Additional conditions associated with diabetes include polycystic
ovarian syndrome and steroid induced insulin resistance.
[0022] The complications of conditions associated with diabetes
mellitus encompassed herein includes renal disease, especially
renal disease associated with the development of Type II diabetes
including diabetic nephropathy, glomerulonephritis, glomerular
sclerosis, nephrotic syndrome, hypertensive nephrosclerosis and end
stage renal disease.
[0023] As mentioned above the compound of the invention has useful
therapeutic properties: The present invention accordingly the
Hydrate for use as an active therapeutic substance.
[0024] More particularly, the present invention provides the
Hydrate for use in the treatment and/or prophylaxis of diabetes
mellitus, conditions associated with diabetes mellitus and certain
complications thereof.
[0025] The Hydrate may be administered per se or, preferably, as a
pharmaceutical composition also comprising a pharmaceutically
acceptable carrier. The formulation of the Hydrate and dosages
thereof are generally as disclosed for Compound (I) in
International Patent Application, Publication Number
WO94/05659.
[0026] Accordingly, the present invention also provides a
pharmaceutical composition comprising the Hydrate and a
pharmaceutically acceptable carrier therefor.

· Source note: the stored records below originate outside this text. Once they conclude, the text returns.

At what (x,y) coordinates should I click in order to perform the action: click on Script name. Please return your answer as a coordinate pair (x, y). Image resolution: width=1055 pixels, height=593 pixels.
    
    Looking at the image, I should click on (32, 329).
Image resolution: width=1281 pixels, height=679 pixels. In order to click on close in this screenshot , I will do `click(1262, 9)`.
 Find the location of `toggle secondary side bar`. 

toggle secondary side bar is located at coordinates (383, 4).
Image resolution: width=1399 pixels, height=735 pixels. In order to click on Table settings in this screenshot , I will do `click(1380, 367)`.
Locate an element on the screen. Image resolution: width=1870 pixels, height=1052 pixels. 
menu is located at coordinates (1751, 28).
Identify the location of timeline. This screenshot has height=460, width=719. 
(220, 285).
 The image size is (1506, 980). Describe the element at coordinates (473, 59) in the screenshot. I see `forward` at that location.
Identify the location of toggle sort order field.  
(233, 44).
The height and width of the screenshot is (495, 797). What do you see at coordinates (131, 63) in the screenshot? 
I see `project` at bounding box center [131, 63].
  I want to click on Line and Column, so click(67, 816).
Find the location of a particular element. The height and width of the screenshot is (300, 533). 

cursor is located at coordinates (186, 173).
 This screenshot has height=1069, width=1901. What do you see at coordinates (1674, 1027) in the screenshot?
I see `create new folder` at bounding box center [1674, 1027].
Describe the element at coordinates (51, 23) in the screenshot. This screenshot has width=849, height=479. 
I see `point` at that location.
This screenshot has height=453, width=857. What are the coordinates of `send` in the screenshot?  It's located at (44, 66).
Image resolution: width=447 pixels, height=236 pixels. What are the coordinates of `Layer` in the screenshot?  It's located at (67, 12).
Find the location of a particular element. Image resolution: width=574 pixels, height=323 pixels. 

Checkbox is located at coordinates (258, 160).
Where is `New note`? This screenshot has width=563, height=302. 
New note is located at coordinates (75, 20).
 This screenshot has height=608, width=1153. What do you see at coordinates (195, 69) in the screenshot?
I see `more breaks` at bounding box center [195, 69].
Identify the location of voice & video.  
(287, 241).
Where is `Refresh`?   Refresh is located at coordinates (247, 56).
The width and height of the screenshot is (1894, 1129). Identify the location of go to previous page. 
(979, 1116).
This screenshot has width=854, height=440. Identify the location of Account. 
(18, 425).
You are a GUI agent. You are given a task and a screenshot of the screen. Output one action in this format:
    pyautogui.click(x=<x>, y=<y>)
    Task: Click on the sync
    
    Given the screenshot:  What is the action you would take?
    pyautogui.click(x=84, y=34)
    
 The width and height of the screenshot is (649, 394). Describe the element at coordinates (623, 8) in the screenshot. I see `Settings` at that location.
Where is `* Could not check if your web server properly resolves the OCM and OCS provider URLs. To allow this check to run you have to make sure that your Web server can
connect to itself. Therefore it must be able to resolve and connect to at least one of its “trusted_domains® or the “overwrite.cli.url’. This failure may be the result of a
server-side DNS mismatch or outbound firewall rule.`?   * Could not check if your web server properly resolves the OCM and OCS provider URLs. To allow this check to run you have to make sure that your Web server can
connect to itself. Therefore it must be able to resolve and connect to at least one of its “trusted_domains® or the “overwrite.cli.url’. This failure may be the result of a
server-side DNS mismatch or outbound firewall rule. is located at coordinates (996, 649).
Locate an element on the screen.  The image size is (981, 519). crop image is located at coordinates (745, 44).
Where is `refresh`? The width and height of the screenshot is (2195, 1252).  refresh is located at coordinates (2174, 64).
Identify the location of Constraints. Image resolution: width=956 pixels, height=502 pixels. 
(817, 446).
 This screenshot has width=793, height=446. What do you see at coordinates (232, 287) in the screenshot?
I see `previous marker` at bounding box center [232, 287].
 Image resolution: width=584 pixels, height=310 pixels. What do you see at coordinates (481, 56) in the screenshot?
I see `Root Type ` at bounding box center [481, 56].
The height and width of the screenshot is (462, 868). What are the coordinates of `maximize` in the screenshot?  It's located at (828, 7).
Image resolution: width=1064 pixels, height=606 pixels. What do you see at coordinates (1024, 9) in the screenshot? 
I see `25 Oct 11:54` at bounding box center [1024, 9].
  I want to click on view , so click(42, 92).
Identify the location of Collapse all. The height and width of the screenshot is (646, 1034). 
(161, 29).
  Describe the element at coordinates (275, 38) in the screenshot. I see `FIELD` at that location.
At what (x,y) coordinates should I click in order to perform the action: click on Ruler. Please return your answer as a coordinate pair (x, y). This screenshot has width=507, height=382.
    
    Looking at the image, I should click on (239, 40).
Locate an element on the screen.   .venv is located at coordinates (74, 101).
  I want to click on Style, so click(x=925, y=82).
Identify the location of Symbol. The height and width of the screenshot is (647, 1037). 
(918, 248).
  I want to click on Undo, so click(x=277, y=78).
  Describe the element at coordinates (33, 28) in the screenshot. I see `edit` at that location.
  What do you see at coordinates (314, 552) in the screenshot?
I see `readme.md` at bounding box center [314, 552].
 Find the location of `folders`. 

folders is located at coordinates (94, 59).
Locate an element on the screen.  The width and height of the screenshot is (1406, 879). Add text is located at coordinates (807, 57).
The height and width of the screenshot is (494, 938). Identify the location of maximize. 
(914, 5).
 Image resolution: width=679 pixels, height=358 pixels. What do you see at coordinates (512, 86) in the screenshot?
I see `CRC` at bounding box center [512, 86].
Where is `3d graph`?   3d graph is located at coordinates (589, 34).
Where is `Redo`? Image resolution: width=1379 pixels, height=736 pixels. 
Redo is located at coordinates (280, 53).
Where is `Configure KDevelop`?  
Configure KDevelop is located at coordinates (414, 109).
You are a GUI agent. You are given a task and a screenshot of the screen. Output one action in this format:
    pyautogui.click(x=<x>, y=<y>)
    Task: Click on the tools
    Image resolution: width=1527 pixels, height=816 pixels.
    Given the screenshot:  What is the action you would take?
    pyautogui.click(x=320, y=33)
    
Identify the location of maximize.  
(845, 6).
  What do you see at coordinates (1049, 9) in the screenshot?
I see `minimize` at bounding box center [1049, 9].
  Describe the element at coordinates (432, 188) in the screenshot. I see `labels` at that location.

[0027] The Hydrate is normally administered in unit dosage
form.
[0028] The active compound may be administered by any suitable
route but usually by the oral or parenteral routes. For such use,
the compound will normally be employed in the form of a
pharmaceutical composition in association with a pharmaceutical
carrier, diluent and/or excipient, although the exact form of the
composition will naturally depend on the mode of
administration.
[0029] Compositions are prepared by admixture and are suitably
adapted for oral, parenteral or topical administration, and as such
may be in the form of tablets, capsules, oral liquid preparations,
powders, granules, lozenges, pastilles, reconstitutable powders,
injectable and infusable solutions or suspensions, suppositories
and transdermal devices. Orally administrable compositions are
preferred, in particular shaped oral compositions, since they are
more convenient for general use.
[0030] Tablets and capsules for oral administration are usually
presented in a unit dose, and contain conventional excipients such
as binding agents, fillers, diluents, tabletting agents,
lubricants, disintegrants, colourants, flavourings, and wetting
agents. The tablets may be coated according to well known methods
in the art.
[0031] Suitable fillers for use include cellulose, mannitol,
lactose and other similar agents. Suitable disintegrants include
starch, polyvinylpyrrolidone and starch derivatives such as sodium
starch glycollate. Suitable lubricants include, for example,
magnesium stearate. Suitable pharmaceutically acceptable wetting
agents include sodium lauryl sulphate.
[0032] Solid oral compositions may be prepared by conventional
methods of blending, filling, tabletting or the like. Repeated
blending operations may be used to distribute the active agent
throughout those compositions employing large quantities of
fillers. Such operations are, of course, conventional in the
art.
[0033] Oral liquid preparations may be in the form of, for example,
aqueous or oily suspensions, solutions, emulsions, syrups, or
elixirs, or may be presented as a dry product for reconstitution
with water or other suitable vehicle before use. Such liquid
preparations may contain conventional additives such as suspending
agents, for example sorbitol, syrup, methyl cellulose, gelatin,
hydroxyethylcellulose, carboxymethyl cellulose, aluminium stearate
gel or hydrogenated edible fats, emulsifying agents, for example
lecithin, sorbitan monooleate, or acacia; non-aqueous vehicles
(which may include edible oils), for example, almond oil,
fractionated coconut oil, oily esters such as esters of glycerine,
propylene glycol, or ethyl alcohol; preservatives, for example
methyl or propyl p-hydroxybenzoate or sorbic acid, and if desired
conventional flavouring or colouring agents.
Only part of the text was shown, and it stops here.